Abstract

The Sierra Nevada of California is a region where large wildfires have been suppressed for over a century. A detailed geographic record of recent vegetation regrowth and disturbance patterns in forests of the Sierra Nevada remains a gap that can be filled with remote-sensing data. Landsat Thematic Mapper imagery was analysed to detect 10 years of recent changes (between 2000 and 2009) in forest vegetation cover for areas burned by wildfires between years of 1995 and 1999 in the region. Results confirmed the prevalence of regrowing forest vegetation during the period 2000 and 2009 over 17% of the combined burned areas. Classification of these regrowing forest vegetation areas by the Landsat normalized burn ratio (NBR) showed that there was a marked increase in average disturbance index (ΔDI) values in the transitions from low to moderate to high burn severity classes.

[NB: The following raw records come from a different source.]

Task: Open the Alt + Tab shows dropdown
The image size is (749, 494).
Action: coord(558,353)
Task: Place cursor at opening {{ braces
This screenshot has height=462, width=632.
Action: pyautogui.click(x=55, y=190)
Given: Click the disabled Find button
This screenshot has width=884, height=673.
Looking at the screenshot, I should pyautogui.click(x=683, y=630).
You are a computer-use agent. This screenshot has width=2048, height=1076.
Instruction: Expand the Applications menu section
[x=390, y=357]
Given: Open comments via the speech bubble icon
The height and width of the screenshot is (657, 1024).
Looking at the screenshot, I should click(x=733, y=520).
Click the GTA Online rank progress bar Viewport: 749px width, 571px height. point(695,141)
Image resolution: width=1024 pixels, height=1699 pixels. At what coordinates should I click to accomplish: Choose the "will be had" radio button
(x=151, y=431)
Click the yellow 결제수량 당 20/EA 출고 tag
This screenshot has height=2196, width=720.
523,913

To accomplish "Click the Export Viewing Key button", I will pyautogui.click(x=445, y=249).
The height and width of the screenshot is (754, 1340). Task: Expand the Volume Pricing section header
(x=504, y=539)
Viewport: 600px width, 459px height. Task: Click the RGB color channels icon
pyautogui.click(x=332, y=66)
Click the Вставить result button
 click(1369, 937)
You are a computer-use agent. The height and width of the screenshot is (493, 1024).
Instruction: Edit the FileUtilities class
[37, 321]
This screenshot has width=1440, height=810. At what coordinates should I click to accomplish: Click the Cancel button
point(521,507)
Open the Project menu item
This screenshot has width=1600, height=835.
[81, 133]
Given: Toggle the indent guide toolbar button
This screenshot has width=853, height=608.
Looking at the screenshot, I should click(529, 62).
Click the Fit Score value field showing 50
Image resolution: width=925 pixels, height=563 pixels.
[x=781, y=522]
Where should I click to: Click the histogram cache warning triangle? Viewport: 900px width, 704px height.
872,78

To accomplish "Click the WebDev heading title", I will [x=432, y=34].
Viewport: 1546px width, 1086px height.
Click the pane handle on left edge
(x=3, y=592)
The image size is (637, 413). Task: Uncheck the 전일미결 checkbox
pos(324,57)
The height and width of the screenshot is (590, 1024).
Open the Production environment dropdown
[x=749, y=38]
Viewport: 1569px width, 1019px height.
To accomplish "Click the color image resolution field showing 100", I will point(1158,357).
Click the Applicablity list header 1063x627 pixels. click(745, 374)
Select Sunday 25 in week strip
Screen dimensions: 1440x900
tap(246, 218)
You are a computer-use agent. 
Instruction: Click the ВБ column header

Within the five combined wildfire perimeters, 45% of the high burn severity area delineated by the RdNBR analysis was covered by regrowing forest detected between 2000 and 2009. In contrast, a notable fraction (12%) of the entire 5 km (unburned) buffer area outside the 1995–1999 fires perimeters showed decline in forest cover, and not nearly as many regrowing forest areas, covering only 3% of all the 1995–1999 buffer areas combined. Based on comparison of these results to ground-based survey data and high-resolution aerial images, the Landsat difference index (ΔDI) methodology can fulfil much of the need for consistent, low-cost monitoring of changes due to climate and biological factors in western forest regrowth following stand-replacing disturbances.